主に抗がん剤の刺激で起こるのは早発性下痢で、腸のぜんどう運動が活発になるためだと言われています。

一方で遅発性下痢は抗がん剤の副作用で白血球が減り腸管感染を起こしたり、抗がん剤が直接消化管粘膜を傷つけたりすることで起こると言われています。遅発性下痢は治療を開始してから数日にわたって症状があり、長引くことがあるので注意が必要です。

抗がん剤投与による下痢は普通の下痢とは違って短時間では回復しません。粘膜障害が原因で起きている場合は白血球も減少傾向にあり、敗血症を含めた重大な感染症を起こすことも考えられます。

便秘は抗がん剤が体の末梢神経や自律神経に作用して腸のぜんどう運動を低下させることで起こります。便秘は日常的に体験しやすい症状ですが、精神的なストレスも関与しているので、便秘になったら医師に報告をしましょう。

下痢・便秘が現れやすい抗がん剤

種別 一般名 製品名
代謝拮抗剤
  • フルオロウラシル
  • メトトレキサート
  • シタラビン
  • 5-FU、カルゾナール
  • メソトレキセート
  • キロサイド/キロサイドN
植物アルカロイド
  • イリノテカン
  • エトポシド
  • カンプト、トポテシン
  • ベプシド、ベプシドS
抗がん性抗生物質
  • ドキソルビシン
  • アドリアシン

下痢・便秘の予防法・対処法

予防法

なるべく腸管を安静させるため、普段から消化が良くて刺激の少ない食べ物をとるようにしましょう。特に繊維が豊富な食品は腸管に刺激を与えて腸蠕動を高めるため気を付けます。カリウムを多く含んでいる食品や高蛋白質の食品を選ぶなど、工夫が必要です。

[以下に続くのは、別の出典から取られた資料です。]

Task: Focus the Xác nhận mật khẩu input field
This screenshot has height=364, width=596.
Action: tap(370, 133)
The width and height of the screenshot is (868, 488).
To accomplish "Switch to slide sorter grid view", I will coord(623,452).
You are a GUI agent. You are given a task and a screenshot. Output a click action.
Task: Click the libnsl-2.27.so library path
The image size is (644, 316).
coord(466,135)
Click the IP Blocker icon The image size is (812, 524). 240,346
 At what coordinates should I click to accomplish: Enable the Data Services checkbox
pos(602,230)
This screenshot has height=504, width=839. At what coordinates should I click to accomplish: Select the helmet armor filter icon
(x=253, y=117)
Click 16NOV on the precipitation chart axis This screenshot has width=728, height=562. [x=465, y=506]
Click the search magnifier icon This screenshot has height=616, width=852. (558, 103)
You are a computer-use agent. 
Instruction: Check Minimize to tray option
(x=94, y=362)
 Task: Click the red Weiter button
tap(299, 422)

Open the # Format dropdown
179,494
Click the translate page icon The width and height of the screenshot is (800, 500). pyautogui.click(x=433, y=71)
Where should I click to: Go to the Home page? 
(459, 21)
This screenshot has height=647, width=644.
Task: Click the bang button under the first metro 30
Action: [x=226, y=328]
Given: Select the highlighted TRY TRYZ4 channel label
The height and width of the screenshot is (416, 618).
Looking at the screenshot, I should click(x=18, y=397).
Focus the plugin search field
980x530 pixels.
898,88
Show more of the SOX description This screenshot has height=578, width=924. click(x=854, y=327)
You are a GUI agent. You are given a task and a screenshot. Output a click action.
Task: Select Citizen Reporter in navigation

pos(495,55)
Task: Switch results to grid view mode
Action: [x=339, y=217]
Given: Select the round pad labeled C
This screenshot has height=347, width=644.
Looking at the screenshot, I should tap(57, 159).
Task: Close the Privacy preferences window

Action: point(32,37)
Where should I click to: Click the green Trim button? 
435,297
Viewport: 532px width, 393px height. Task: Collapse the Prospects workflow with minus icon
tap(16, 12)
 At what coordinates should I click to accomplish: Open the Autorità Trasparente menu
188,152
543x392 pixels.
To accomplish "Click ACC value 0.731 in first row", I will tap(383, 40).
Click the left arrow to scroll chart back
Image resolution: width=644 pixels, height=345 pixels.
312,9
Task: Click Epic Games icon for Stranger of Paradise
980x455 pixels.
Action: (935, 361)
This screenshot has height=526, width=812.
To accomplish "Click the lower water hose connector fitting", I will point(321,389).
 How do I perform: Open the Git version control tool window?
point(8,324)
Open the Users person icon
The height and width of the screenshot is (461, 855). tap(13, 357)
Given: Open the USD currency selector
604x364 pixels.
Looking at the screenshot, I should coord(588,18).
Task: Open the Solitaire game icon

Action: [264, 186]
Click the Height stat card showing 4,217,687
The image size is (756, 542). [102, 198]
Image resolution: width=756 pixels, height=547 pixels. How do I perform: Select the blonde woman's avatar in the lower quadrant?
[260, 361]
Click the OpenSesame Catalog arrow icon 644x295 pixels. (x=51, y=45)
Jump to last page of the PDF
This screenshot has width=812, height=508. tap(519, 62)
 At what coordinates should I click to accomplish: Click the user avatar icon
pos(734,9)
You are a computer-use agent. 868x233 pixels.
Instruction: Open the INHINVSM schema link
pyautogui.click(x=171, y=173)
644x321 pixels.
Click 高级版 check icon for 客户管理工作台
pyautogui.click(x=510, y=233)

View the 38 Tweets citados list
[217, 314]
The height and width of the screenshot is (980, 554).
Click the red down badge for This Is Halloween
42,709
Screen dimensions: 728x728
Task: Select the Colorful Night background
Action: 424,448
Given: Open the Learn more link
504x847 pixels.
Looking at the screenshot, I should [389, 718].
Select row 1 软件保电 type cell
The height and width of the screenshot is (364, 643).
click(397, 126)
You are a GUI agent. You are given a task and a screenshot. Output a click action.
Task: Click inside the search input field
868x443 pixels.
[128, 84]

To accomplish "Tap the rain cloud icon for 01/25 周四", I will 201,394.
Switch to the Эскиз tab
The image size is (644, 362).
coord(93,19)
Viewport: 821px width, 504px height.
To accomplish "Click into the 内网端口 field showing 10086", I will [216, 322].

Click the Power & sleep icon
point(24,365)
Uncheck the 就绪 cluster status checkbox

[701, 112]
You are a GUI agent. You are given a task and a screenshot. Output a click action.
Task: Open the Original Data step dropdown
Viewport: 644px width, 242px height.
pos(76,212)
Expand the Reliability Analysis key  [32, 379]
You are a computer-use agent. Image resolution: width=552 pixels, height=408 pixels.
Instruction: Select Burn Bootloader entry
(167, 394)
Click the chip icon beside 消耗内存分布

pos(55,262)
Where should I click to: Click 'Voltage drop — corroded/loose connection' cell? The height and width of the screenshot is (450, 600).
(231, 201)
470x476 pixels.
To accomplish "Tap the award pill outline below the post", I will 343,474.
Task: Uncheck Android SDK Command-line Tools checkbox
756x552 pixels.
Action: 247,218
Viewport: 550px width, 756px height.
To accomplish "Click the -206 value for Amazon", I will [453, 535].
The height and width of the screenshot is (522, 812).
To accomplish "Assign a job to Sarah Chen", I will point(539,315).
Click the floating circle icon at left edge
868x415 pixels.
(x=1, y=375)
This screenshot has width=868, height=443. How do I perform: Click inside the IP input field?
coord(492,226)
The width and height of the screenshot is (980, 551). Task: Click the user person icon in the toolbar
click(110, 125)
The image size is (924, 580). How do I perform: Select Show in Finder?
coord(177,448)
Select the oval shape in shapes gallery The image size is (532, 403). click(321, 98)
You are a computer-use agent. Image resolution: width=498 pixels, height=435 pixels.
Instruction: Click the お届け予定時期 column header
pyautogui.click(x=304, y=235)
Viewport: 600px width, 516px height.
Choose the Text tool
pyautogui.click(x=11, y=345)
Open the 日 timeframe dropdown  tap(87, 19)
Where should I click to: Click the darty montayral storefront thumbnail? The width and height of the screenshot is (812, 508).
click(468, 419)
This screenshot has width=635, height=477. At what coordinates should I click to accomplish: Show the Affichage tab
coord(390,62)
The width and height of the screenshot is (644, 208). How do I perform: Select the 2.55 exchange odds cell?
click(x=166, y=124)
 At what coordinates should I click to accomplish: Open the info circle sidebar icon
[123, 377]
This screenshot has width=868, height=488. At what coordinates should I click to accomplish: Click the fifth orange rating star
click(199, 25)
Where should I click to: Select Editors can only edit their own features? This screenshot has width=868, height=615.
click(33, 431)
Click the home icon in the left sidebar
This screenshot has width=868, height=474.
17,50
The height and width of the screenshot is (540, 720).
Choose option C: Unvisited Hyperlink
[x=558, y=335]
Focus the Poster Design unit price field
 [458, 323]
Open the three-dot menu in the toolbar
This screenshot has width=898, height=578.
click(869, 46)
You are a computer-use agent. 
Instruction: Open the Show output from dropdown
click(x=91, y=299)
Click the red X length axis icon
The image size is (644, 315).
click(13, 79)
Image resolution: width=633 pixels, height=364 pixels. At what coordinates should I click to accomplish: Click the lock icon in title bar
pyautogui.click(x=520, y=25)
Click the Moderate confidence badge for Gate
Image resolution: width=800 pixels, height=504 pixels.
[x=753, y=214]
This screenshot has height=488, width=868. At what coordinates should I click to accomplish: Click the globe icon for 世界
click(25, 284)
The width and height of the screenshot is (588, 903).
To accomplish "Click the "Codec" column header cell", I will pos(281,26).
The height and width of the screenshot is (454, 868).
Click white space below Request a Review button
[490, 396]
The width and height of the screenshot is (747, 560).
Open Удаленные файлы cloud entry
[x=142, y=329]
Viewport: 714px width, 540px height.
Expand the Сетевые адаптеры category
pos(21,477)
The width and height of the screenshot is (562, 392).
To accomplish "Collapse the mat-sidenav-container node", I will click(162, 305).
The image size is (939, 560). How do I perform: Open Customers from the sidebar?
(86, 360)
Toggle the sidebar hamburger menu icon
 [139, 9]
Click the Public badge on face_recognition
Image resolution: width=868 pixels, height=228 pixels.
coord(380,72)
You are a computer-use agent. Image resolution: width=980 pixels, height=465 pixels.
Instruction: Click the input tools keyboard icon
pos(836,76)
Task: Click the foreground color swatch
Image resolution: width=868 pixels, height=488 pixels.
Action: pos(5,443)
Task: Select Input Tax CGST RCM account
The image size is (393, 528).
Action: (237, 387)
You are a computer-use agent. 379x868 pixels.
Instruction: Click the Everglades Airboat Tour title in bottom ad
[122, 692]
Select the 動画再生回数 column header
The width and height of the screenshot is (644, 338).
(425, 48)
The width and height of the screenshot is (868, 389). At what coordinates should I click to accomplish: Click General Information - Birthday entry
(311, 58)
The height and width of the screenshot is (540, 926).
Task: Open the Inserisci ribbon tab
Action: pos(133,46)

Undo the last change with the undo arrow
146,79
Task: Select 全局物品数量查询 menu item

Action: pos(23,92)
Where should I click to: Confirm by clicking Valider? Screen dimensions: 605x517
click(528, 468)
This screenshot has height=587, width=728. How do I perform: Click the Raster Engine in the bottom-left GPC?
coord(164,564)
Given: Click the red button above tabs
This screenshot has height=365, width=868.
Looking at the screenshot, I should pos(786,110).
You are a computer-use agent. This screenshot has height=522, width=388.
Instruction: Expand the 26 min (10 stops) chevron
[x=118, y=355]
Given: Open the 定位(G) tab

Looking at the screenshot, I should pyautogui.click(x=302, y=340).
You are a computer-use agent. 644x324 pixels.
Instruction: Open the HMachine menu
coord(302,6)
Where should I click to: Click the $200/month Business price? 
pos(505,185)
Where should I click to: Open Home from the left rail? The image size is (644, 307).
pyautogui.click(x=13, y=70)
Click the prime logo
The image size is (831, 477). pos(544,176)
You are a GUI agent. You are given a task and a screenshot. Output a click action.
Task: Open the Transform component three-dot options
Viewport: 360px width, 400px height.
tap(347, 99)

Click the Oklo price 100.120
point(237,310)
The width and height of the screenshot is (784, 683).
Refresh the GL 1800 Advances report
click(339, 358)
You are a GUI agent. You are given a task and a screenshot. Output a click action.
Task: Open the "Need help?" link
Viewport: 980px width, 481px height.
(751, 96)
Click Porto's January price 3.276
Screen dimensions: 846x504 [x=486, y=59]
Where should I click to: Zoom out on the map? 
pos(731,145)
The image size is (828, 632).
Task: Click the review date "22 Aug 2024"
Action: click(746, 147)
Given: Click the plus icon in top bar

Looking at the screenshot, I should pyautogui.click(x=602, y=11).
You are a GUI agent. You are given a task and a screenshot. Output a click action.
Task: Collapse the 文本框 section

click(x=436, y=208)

便秘の場合は普段から十分な量の水分補給をします。ヨーグルトや納豆、漬物といった発酵食品もとり、腸内の善玉菌を増やしてみましょう。

対処法

一般的に下痢が起きた場合、下痢止めや整腸剤を使いますが、早発性下痢の場合は抗コリン剤が有効だと言われています。

遅発性下痢で症状が重い場合は薬剤投与だけでなく電解質や補液でコントロールします。白血球の一種である好中球が減っている場合は抗生物質の投与や免疫力を回復する薬剤を用います。

便秘の場合は腹部マッサージや消化管運動改薬で腸管を活発して便通を整えていきます。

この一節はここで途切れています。